I think leadership does come from the top. It has to be led by the Chief Minister and the Head of Service. The Head of Service needs to relay to all of his executives exactly what he expects from them as directors-general in terms of the standards they set within their own directorates. The directors-general will then rely on their executive team to flow that message down into individual work units.
I think there is room to improve in the ACT public service. I think that would be the same with any organisation and any workplace where people work together. But in a large workplace of 18,000, there is room to improve our systemic processes and we can do just that. We also need to train our staff to make sure that people, not just at the executive level but right down through the management chain, understand exactly what their responsibilities are and that their performance as managers will be measured against these. It will not just be about doing their job in terms of the outputs. It is actually doing their jobs as managers of teams of people.

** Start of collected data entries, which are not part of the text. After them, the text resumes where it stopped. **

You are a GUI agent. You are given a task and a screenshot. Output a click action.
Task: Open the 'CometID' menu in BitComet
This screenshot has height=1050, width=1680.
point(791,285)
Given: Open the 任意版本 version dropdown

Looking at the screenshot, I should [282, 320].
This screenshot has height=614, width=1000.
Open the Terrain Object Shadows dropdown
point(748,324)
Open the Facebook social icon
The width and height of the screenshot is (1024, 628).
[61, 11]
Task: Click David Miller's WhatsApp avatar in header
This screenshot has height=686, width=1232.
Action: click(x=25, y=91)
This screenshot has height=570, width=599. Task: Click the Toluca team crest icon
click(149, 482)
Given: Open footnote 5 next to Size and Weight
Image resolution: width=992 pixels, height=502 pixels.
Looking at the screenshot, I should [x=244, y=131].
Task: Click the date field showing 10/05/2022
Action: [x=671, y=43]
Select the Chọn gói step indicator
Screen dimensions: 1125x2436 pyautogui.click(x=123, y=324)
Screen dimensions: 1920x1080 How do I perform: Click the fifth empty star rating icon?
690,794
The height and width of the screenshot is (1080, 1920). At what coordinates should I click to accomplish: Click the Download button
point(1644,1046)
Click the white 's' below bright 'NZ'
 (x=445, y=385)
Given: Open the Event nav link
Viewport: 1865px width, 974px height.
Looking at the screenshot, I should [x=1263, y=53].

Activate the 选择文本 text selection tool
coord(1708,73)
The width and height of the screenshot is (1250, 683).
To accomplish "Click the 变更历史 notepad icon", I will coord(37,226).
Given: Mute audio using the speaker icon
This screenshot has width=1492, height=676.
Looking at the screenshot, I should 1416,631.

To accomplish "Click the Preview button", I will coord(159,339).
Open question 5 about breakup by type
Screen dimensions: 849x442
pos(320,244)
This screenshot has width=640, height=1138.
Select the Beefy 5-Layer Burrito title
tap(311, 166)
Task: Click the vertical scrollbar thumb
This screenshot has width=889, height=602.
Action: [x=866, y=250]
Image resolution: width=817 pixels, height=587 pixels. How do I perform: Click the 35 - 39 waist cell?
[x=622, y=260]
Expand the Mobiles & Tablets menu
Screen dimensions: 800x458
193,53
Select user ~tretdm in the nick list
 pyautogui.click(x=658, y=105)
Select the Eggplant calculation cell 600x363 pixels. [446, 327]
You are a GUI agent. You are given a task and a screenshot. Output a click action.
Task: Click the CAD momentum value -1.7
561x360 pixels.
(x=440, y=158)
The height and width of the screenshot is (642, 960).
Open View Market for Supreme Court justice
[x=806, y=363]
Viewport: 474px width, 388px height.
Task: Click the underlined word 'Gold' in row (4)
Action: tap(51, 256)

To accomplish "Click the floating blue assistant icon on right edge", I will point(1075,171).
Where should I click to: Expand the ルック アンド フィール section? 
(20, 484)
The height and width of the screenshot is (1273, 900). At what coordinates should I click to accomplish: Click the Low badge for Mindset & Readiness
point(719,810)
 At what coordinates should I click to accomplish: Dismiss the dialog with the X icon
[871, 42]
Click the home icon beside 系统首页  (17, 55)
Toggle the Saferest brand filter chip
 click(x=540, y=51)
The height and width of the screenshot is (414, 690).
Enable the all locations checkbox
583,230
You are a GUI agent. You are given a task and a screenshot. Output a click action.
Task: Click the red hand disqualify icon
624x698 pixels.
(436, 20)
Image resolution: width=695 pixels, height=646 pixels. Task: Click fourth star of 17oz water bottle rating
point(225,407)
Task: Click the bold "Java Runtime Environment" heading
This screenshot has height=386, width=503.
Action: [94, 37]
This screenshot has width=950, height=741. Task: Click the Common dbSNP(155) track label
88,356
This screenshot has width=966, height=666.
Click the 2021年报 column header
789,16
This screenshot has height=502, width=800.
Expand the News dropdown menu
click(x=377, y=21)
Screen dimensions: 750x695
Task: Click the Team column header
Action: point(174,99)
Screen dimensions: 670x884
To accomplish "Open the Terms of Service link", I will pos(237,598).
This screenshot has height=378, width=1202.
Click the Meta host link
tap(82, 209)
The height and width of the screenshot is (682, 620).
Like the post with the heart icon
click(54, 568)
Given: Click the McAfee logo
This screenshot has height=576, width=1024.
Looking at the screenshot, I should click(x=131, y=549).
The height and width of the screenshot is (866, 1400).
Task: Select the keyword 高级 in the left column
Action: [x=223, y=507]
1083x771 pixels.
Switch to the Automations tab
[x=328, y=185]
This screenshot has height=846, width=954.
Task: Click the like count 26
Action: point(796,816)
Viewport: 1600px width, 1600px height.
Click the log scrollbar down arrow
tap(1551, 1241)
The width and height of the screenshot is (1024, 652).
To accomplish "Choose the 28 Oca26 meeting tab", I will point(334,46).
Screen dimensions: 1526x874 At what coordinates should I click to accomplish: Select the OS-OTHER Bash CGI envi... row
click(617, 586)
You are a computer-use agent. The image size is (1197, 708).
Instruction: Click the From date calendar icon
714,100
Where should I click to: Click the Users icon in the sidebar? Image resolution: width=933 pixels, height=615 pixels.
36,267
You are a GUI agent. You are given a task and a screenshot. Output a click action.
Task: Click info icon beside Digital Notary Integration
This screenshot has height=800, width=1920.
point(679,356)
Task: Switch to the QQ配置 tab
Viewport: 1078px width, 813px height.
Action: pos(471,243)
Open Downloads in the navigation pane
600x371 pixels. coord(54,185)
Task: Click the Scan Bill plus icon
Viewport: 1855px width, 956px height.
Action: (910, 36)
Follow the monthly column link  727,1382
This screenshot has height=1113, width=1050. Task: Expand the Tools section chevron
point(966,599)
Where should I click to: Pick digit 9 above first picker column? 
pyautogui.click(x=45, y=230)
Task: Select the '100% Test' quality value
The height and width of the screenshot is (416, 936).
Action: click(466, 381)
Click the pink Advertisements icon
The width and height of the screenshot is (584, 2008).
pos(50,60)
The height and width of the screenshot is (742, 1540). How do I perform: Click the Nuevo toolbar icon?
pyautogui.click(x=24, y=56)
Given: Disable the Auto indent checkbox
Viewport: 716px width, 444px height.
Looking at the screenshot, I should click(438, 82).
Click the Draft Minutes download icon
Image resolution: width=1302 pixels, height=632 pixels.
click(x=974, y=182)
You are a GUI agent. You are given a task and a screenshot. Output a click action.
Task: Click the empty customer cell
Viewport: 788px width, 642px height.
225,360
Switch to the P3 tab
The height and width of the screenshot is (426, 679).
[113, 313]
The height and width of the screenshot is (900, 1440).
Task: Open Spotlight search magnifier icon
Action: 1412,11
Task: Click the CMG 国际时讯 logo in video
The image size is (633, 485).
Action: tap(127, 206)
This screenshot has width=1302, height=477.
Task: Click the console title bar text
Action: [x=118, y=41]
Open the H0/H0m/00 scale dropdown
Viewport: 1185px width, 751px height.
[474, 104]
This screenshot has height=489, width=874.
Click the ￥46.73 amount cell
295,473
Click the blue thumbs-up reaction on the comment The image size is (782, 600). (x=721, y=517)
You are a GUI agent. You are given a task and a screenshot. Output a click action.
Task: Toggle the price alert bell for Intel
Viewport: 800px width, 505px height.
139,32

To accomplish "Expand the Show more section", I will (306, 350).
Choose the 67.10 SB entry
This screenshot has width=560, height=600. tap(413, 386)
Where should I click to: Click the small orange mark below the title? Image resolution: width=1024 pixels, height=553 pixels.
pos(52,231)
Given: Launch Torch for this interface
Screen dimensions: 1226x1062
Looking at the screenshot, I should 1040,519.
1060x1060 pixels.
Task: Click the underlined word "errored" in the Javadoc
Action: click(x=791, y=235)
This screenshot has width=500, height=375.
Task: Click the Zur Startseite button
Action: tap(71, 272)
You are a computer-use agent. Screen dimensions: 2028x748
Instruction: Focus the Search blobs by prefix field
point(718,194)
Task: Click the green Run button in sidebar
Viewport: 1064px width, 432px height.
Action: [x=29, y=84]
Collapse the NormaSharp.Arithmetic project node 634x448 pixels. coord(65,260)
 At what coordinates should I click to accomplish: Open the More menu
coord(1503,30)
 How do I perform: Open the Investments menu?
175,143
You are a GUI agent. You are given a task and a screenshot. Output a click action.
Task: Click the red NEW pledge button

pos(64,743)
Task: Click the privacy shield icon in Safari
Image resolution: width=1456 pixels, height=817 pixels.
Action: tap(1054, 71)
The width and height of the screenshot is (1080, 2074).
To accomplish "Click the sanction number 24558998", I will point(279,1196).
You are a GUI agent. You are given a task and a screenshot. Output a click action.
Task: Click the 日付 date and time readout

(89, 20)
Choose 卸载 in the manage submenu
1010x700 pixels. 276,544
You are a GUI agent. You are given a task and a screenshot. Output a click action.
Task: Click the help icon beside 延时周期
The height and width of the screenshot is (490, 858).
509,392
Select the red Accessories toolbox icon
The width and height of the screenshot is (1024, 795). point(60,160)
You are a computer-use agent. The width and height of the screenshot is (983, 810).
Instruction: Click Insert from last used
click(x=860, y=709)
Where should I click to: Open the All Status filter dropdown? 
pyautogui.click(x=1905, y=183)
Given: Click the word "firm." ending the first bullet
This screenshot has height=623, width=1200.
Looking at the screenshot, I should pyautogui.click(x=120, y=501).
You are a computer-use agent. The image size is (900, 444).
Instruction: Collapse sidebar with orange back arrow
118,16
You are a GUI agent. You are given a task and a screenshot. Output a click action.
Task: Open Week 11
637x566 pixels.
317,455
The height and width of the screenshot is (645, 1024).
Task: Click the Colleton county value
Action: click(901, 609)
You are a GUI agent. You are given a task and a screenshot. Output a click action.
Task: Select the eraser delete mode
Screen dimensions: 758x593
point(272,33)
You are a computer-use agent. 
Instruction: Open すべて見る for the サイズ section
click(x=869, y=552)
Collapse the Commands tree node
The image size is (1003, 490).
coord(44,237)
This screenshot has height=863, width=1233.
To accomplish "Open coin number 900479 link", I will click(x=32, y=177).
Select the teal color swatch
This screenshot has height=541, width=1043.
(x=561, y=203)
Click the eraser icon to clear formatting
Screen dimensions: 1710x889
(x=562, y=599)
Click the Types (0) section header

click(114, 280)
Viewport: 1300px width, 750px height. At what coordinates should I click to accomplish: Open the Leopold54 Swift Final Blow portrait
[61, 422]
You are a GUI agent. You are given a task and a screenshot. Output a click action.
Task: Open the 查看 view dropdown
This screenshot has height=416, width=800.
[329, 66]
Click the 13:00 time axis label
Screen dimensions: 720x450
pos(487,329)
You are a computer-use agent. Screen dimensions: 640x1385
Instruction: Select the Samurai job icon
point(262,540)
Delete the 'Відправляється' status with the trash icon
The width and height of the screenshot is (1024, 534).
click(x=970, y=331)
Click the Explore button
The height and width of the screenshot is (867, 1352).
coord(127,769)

There is considerable work underway. This is an issue I am spending a great deal of time on. I expect our systems to improve. That is not to say that there will not be cases and grievances across the ACT public service. There will be. But I do expect that the systems we have in place are the best, are the best practice, and that our staff that are implementing those systems are doing so fully trained, fully equipped and with a full understanding of what their responsibilities are. Thank you, Mr Assistant Speaker.
MS HUNTER (Ginninderra—Parliamentary Leader, ACT Greens) (3.46): It is a truism that there should be a positive culture within any workplace and, of course, within the ACT public service. What exactly a positive culture entails and how that could be defined might be problematic, but I think we would all agree that the service should be generally optimistic about their work, enthusiastic about new opportunities and eager to make a positive contribution to the community in whatever field or role they have within the public service. Group cultural practices and means for changing them are the subject of a very large amount of academic research, as is certainly a challenge of any large organisation, public or private, and is undoubtedly a considerable challenge that we should never pretend is going to be easy.
At the outset of my remarks I would like to reiterate the point I made in the debate last week on public interest disclosure—that is, that I think we need to be very careful about characterising the public service or tarring all public servants based on the poor conduct of relatively few employees. As a parliament, we delegate an enormous range of obligations and responsibilities to the executive and public servants. I think we should at the outset acknowledge the work they do. Of course, any organisation can improve and I think that there are pockets of the service where the prevailing culture and attitudes are not desirable and need to be addressed. We have spoken about these in some length here in recent debates.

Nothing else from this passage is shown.